[[ Materials provided, beginning ]]
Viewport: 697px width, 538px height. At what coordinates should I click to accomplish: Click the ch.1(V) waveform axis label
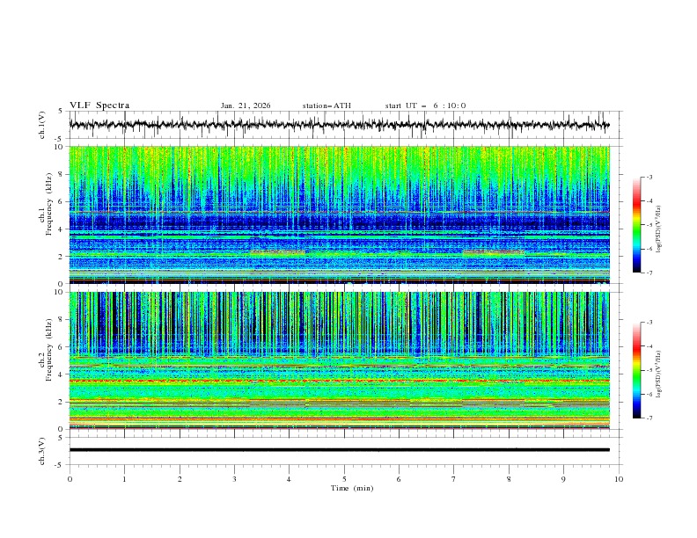[x=42, y=125]
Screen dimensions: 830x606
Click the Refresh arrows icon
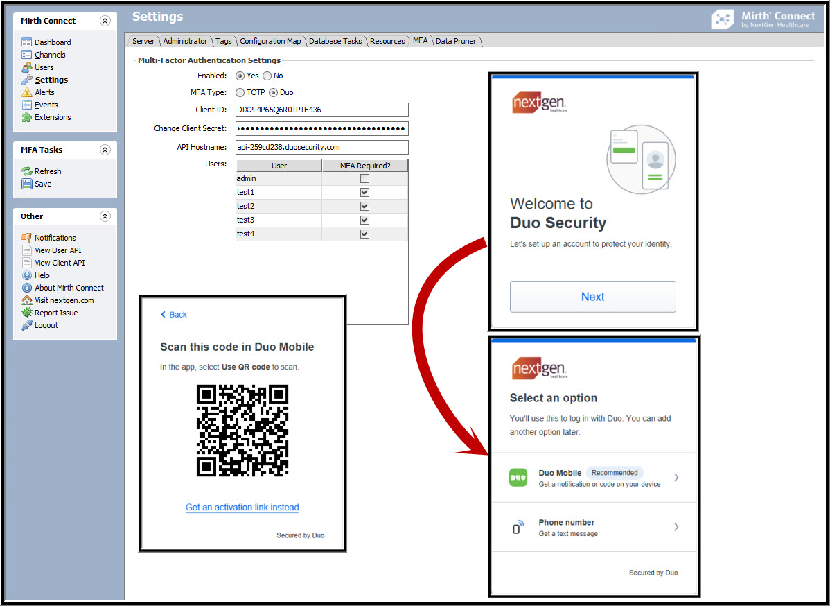tap(27, 171)
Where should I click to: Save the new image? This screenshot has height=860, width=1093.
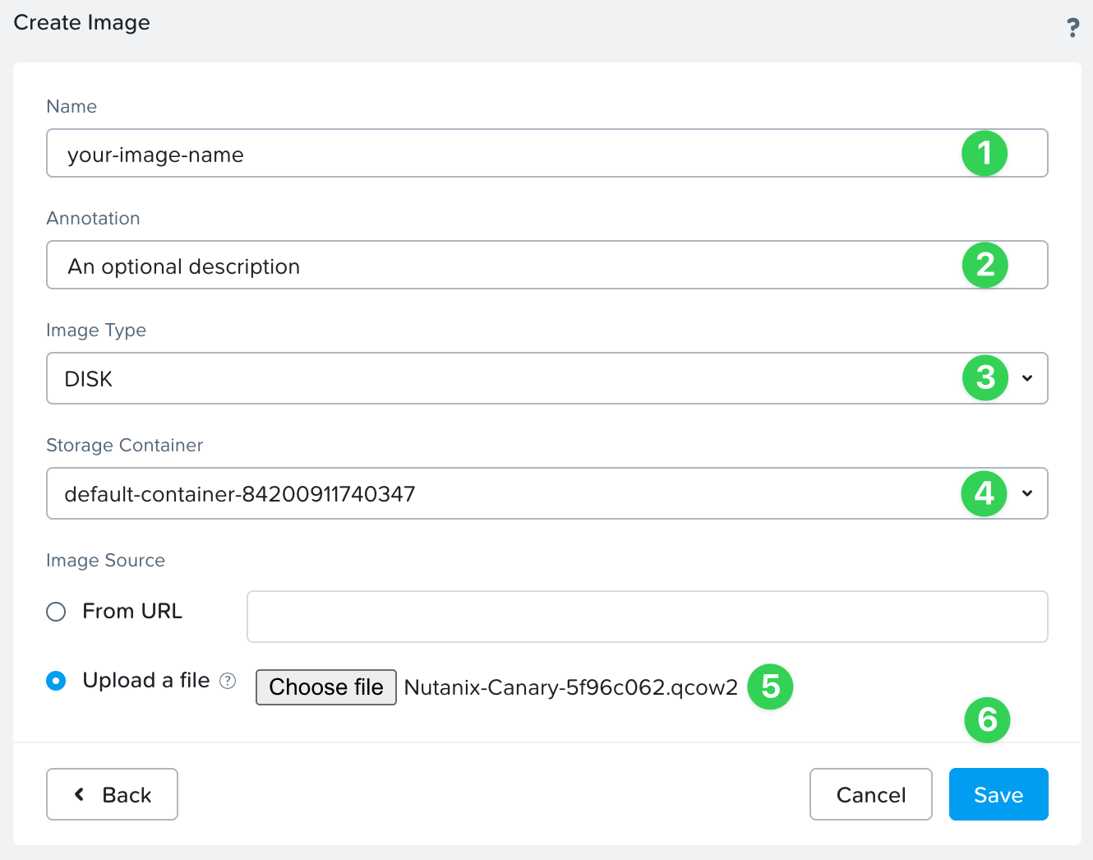pos(998,794)
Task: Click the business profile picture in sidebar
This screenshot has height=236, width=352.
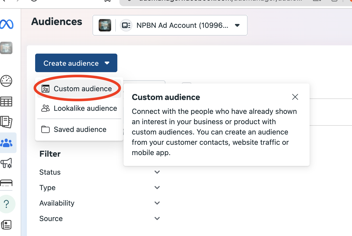Action: 6,48
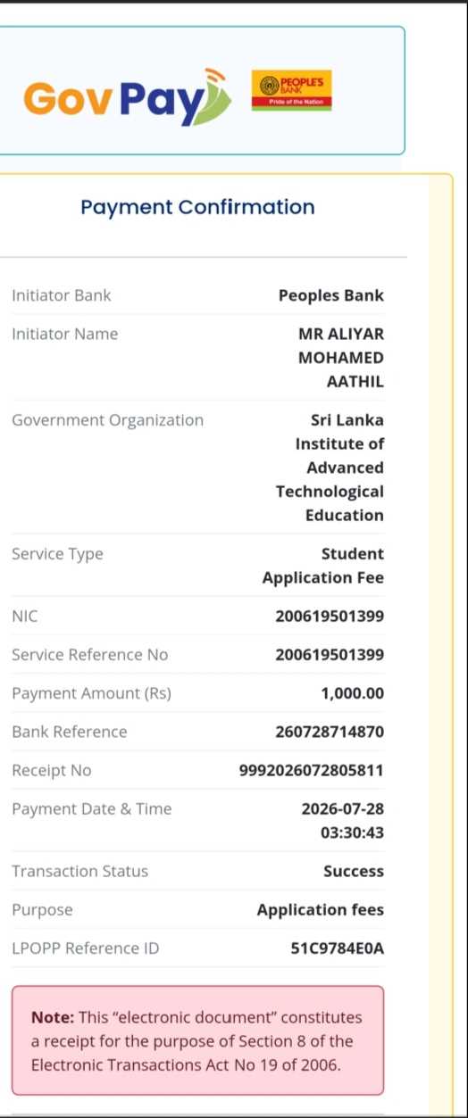The height and width of the screenshot is (1118, 468).
Task: Click the NIC number 200619501399
Action: pyautogui.click(x=330, y=617)
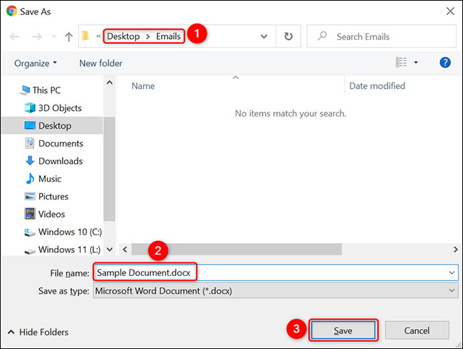Click the Cancel button
Image resolution: width=463 pixels, height=349 pixels.
click(417, 331)
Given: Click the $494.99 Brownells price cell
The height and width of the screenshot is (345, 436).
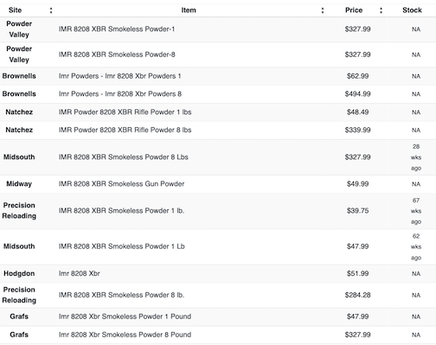Looking at the screenshot, I should [357, 94].
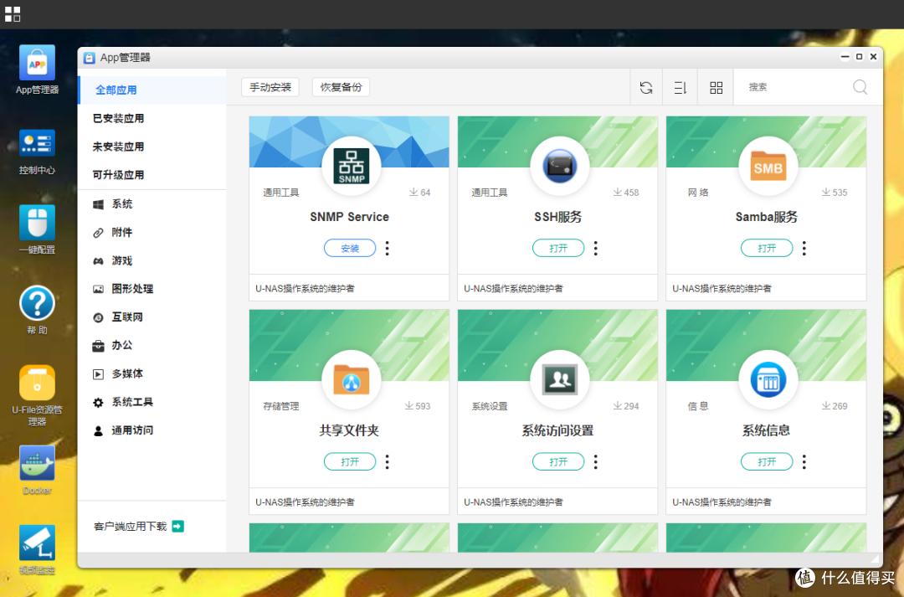Expand the 共享文件夹 three-dot menu
The width and height of the screenshot is (904, 597).
385,461
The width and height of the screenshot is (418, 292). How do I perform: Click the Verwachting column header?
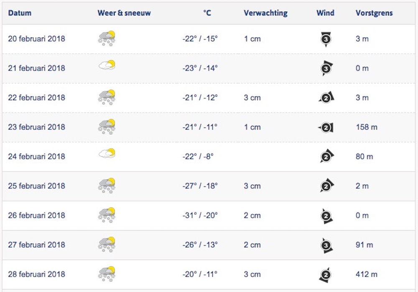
[[ Materials provided, end ]]
■ Work required:
Please repeat each record above precisely, with the pictures left out.

■ Exercise output:
Viewport: 697px width, 538px height. At what coordinates should I click to accomplish: Click the ch.1(V) waveform axis label
[x=42, y=125]
Screen dimensions: 830x606
Click the Refresh arrows icon
tap(27, 171)
Where should I click to: Save the new image? This screenshot has height=860, width=1093.
pos(998,794)
Task: Click the business profile picture in sidebar
This screenshot has height=236, width=352.
Action: 6,48
The height and width of the screenshot is (1118, 468).
Task: Click the NIC number 200619501399
Action: pyautogui.click(x=330, y=617)
Click the Cancel button
Image resolution: width=463 pixels, height=349 pixels.
click(417, 331)
Given: Click the $494.99 Brownells price cell
The height and width of the screenshot is (345, 436).
Looking at the screenshot, I should [357, 94].
Expand the 共享文件夹 three-dot menu
The width and height of the screenshot is (904, 597).
385,461
The width and height of the screenshot is (418, 292). How do I perform: Click the Verwachting column header?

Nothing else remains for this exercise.